* **Work required**
Looking through the records that follow, determine how many lines contain "computer" and reply with that number alone.
Available records Block Start
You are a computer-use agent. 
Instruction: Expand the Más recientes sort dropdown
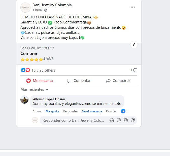tap(34, 89)
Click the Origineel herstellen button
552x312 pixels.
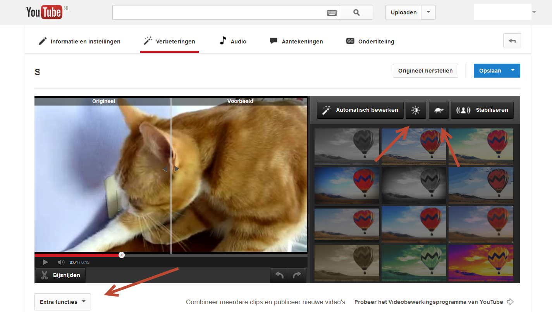425,71
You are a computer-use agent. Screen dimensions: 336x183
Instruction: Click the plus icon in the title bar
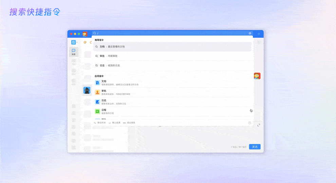click(259, 34)
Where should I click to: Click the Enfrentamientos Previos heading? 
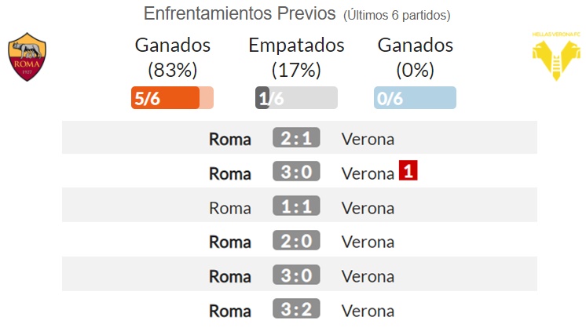pyautogui.click(x=240, y=13)
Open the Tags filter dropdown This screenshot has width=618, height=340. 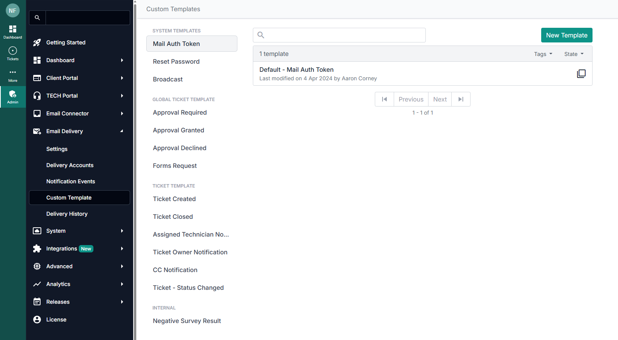click(543, 54)
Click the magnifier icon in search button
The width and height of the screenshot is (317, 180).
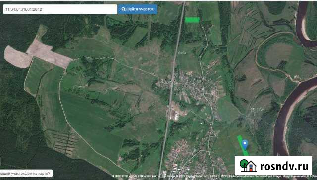click(123, 9)
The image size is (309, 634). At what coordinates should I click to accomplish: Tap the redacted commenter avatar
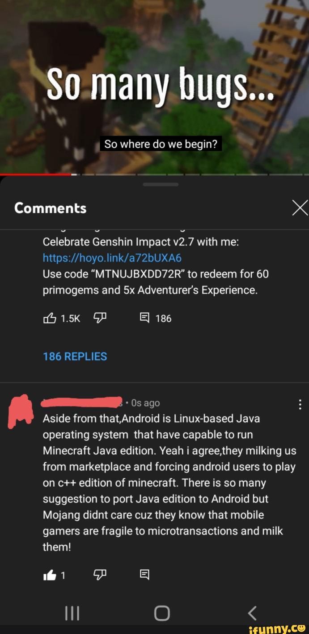pyautogui.click(x=21, y=411)
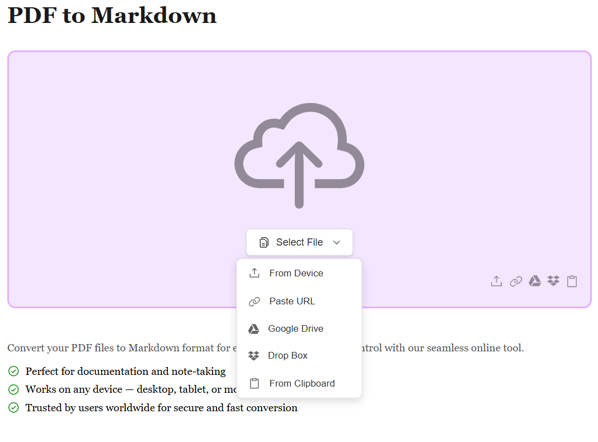Click the clipboard icon in the corner icon row

point(572,281)
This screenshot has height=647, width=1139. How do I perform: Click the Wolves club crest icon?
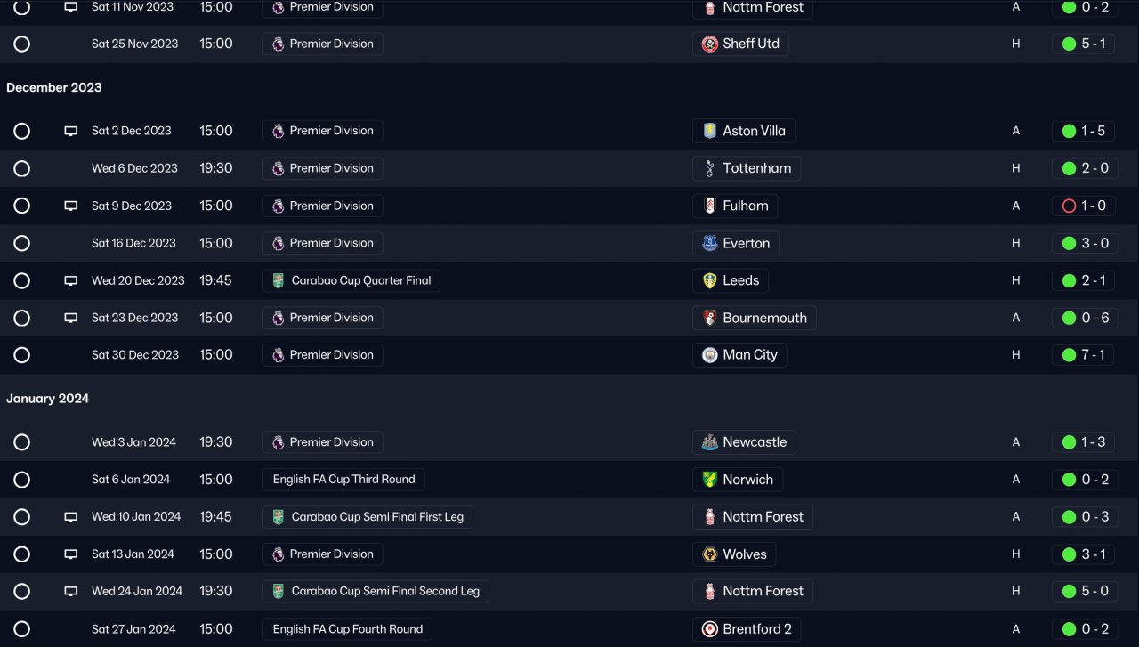tap(709, 554)
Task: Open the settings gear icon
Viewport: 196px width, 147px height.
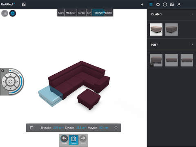Action: (x=158, y=4)
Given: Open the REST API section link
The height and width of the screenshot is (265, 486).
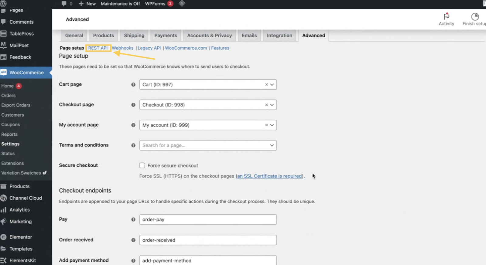Looking at the screenshot, I should point(98,48).
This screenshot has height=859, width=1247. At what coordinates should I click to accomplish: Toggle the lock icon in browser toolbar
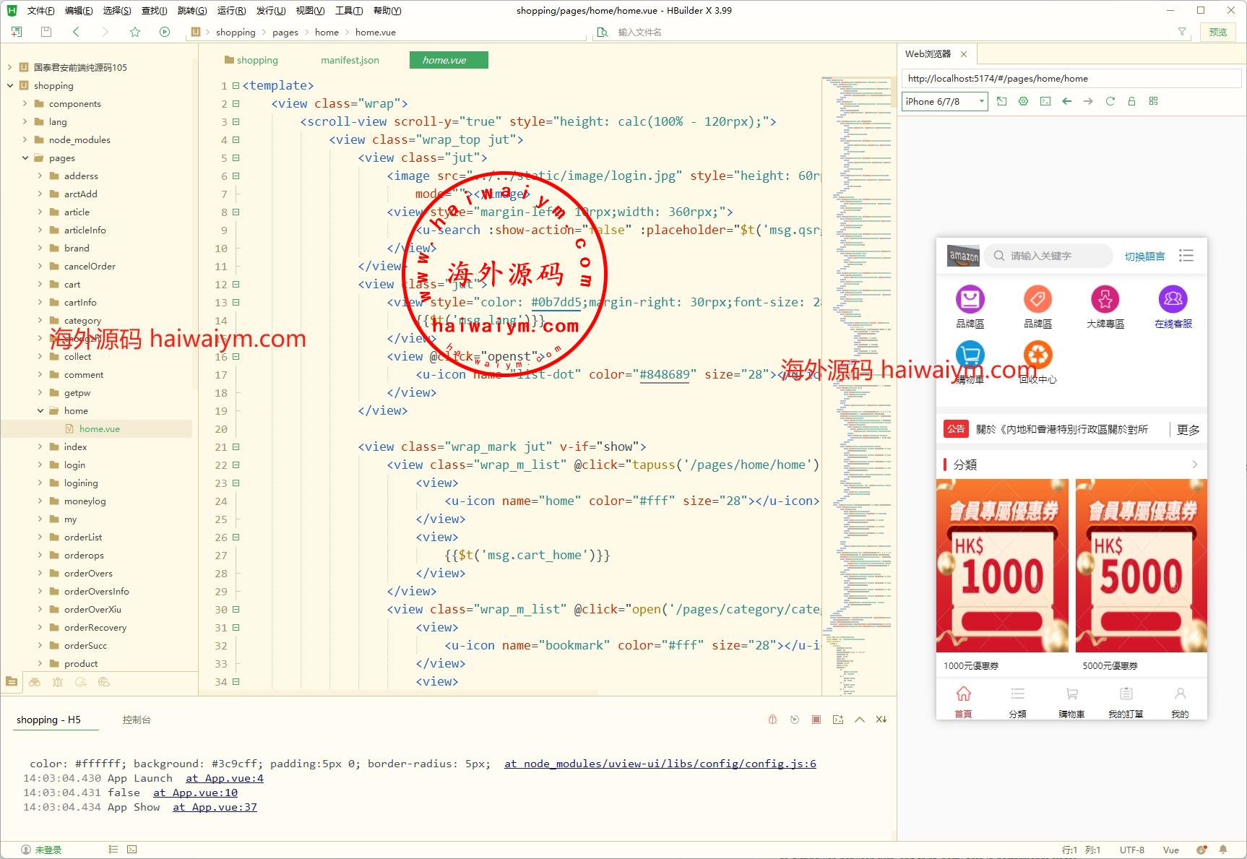point(1131,101)
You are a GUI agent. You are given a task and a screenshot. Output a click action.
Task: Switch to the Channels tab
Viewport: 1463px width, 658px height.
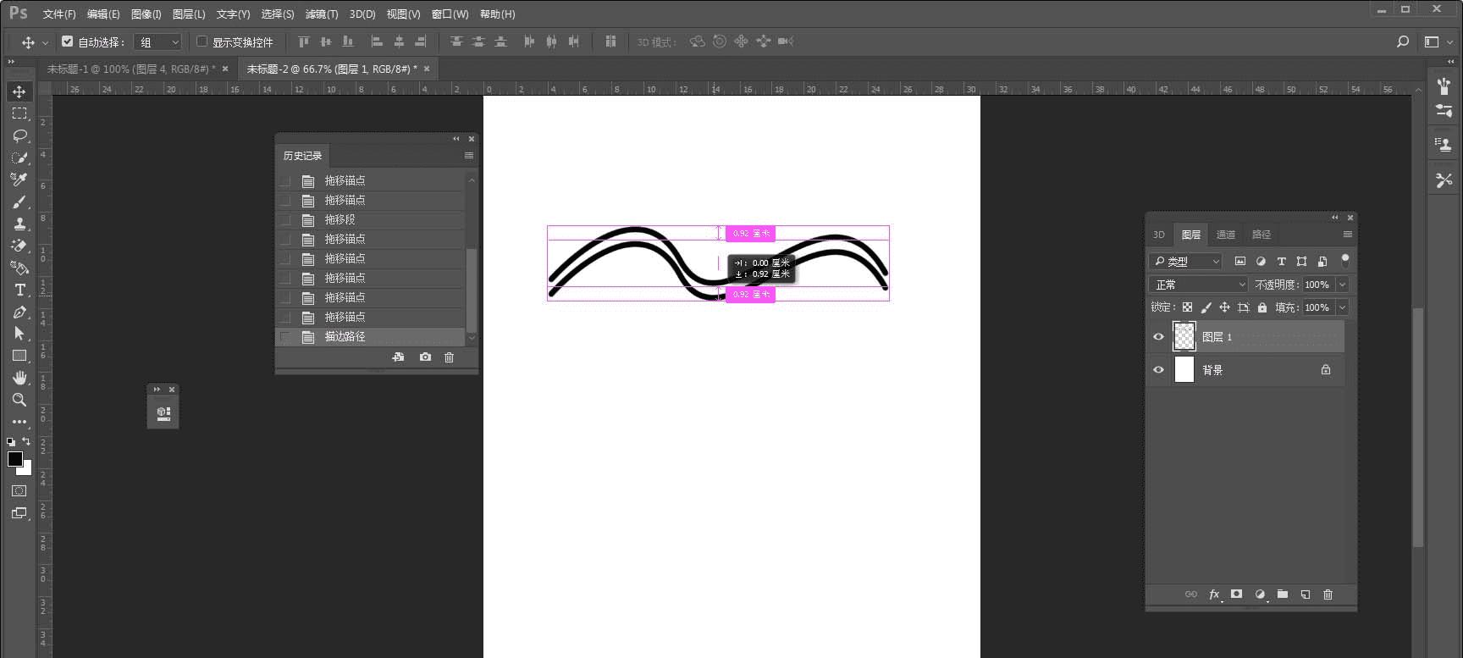click(x=1225, y=235)
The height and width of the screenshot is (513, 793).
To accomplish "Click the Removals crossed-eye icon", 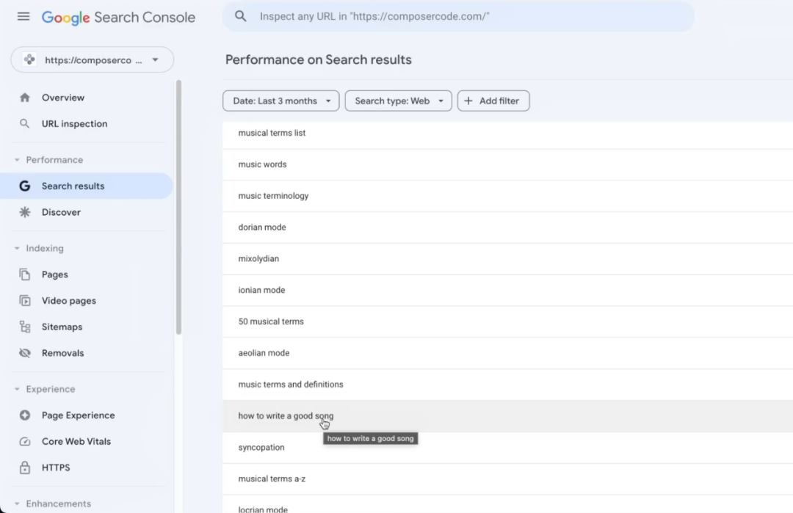I will click(25, 353).
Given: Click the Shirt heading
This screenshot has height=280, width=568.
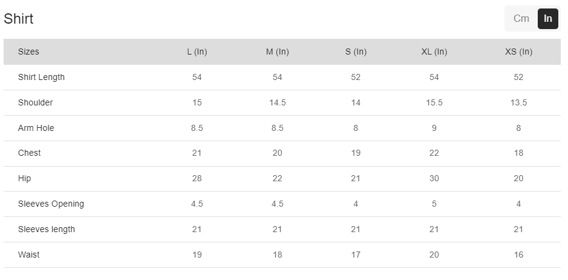Looking at the screenshot, I should click(19, 19).
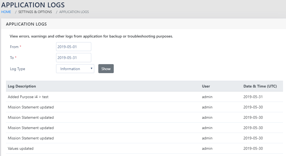Click the 2019-05-31 date cell

(x=253, y=97)
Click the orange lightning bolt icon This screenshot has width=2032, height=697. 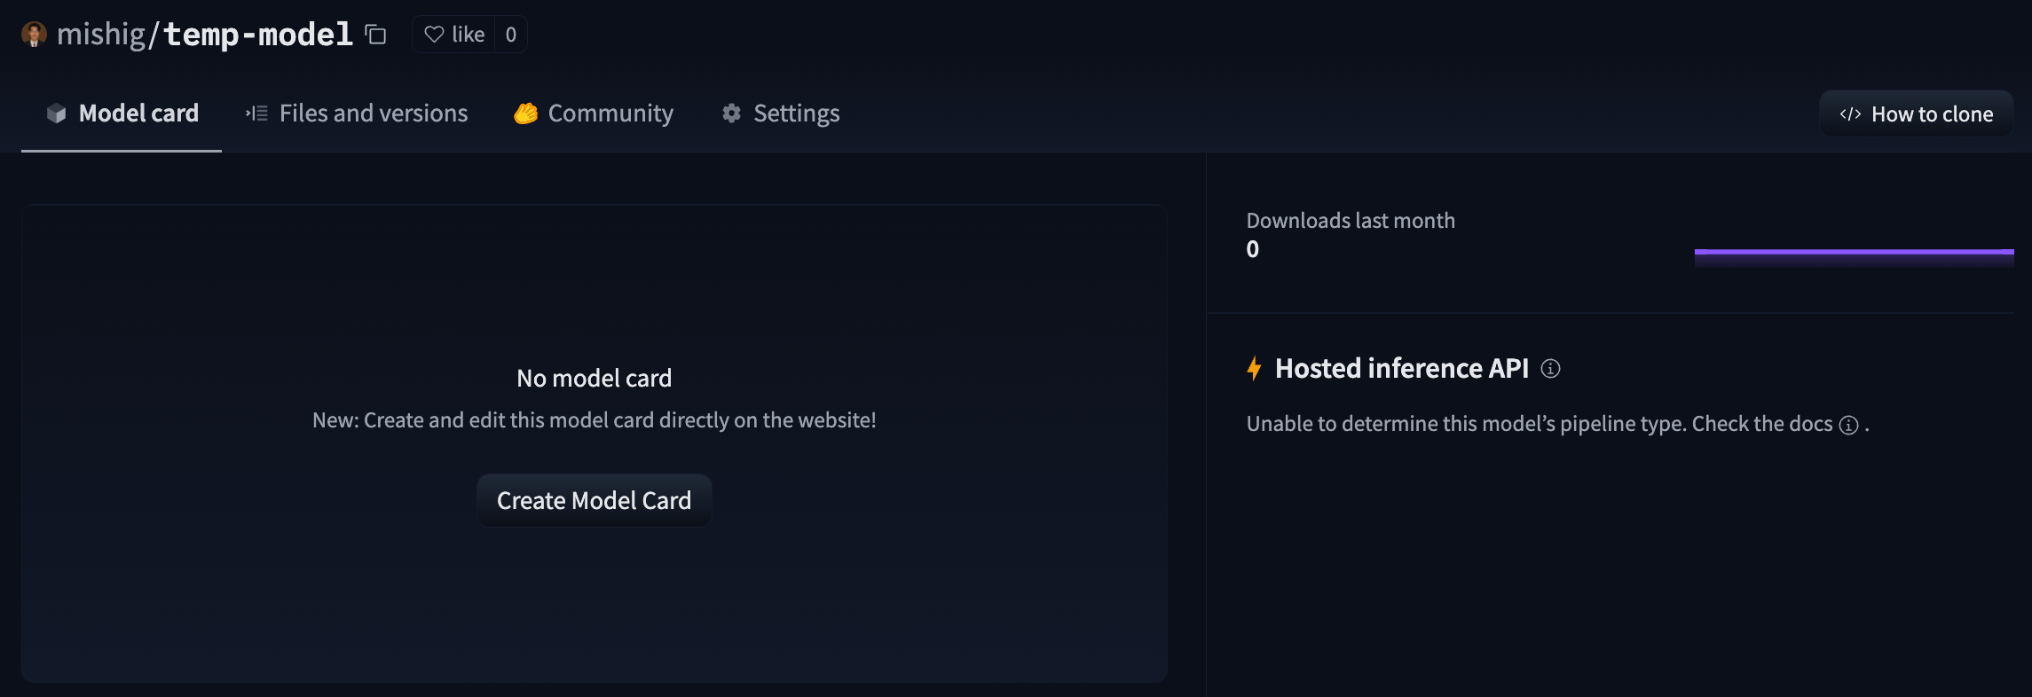tap(1254, 368)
Available records Block End
* **Completed task**
2